Integration by Parts is a powerful tool in Calculus used to integrate the product of two functions. This method is grounded in the differentiation rule for products and is especially useful when a direct integration method seems complicated. The formula for Integration by Parts is given by:

• \( \int u \, dv = uv - \int v \, du \)

Here, you need to select which part of the integrand will be \( u \) and which part will be \( dv \). A good choice of \( u \) is a function that simplifies when differentiated, and \( dv \) should be easy to integrate.
In our exercise, we chose \( u = t \) and \( dv = f''(t) \; dt \). Differentiating \( u \) gives \( du = dt \), and integrating \( dv \) gives \( v = f'(t) \). This selection simplifies the integral effectively, revealing the relationship between the terms when solved by parts.

The Fundamental Theorem of Calculus connects differentiation with integration, serving as a backbone for the study of Calculus. It consists of two parts that explain the relationship between the definite integral and the antiderivative.

• First Part: Describes how the integral of a function's derivative over an interval gives the net change of the function over that interval.
• Second Part: If a function is continuous over an interval \([a, b]\), and \(F\) is its antiderivative, then \(\int_{a}^{b} f(x) \, dx = F(b) - F(a)\).

In our exercise, the theorem helps solve for \( f(1) \). We find \( \int_{0}^{1} f'(t) \; dt = f(1) - f(0) \), equating this to 1, as calculated in the solution. Knowing that \( f(0) = 1 \), we determine that \( f(1) = 2 \).
This essential concept shows the interplay between antiderivatives and integrals, reflecting the geometric interpretation of the area under curves.
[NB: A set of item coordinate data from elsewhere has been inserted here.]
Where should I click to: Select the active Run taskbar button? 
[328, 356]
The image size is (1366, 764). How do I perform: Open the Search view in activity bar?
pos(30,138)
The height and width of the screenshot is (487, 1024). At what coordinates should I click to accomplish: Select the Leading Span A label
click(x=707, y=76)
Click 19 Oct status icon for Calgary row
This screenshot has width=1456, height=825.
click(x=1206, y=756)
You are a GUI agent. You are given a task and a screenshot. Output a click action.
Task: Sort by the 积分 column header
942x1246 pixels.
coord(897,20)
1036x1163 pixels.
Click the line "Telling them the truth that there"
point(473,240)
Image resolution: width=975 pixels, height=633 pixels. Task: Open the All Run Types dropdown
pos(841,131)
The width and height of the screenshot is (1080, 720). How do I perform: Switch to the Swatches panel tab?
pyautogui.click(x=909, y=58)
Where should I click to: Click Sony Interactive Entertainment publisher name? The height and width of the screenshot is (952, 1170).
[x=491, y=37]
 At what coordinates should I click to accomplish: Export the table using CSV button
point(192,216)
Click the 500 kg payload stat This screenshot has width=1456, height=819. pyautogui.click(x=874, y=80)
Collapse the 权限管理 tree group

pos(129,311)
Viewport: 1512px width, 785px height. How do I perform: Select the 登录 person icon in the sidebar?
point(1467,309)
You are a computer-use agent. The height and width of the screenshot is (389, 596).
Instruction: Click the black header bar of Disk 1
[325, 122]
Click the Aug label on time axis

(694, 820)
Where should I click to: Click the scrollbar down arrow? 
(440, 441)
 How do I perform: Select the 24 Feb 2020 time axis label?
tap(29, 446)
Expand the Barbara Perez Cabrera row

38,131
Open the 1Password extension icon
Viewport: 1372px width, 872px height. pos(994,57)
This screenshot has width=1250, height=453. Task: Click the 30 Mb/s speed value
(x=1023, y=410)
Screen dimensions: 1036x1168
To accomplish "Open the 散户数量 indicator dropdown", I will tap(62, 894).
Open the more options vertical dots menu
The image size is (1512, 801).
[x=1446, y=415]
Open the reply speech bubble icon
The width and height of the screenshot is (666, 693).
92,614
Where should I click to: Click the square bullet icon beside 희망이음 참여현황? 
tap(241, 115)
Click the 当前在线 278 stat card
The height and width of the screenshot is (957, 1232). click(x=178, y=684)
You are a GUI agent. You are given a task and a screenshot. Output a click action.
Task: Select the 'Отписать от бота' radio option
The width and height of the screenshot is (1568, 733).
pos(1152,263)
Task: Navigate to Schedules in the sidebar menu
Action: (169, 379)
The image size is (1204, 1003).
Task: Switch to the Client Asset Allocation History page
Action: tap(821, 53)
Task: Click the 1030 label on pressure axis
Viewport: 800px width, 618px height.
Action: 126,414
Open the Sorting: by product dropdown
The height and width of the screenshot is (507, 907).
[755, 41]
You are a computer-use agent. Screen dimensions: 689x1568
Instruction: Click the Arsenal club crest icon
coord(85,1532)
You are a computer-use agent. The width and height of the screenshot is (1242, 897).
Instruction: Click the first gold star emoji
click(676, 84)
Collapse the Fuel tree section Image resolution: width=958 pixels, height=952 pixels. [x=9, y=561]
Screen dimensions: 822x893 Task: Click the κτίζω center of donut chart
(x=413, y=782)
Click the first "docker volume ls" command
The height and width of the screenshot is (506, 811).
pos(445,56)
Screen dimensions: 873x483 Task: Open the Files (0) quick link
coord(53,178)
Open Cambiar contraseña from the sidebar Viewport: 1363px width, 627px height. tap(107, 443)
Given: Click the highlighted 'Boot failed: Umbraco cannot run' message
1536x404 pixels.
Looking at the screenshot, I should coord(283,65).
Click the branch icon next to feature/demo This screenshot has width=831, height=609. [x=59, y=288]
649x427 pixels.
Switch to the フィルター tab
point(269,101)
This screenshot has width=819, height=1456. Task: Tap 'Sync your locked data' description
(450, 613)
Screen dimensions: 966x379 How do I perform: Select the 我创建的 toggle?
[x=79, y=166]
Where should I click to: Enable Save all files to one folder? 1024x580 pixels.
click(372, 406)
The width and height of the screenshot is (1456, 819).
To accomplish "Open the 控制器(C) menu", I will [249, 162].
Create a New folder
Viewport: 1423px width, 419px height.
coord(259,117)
Definite Integrals allow us to calculate the exact area under a curve from one point to another on the x-axis. The evaluation of a definite integral gives a number that represents this accumulated area, which can be positive, negative, or zero, depending on the curve’s position relative to the x-axis.
To evaluate a definite integral, you choose an antiderivative of the function, then apply the limits of integration according to the notation \([a, b]\). Proper utilization of integration techniques, such as Integration by Parts, can simplify this process.
In our given exercise, we used the definite integral \( \int_{0}^{1} t f''(t) \, dt = 0 \). This value hints that the total contribution from the product of \( t \) and \( f''(t) \) over the interval is zero.

• This informs the steps taken using Integration by Parts and ultimately helps to deduce values related to the function \( f(t) \).

Definite integrals are foundational in Calculus for solving practical problems involving areas, volumes, and total values over intervals.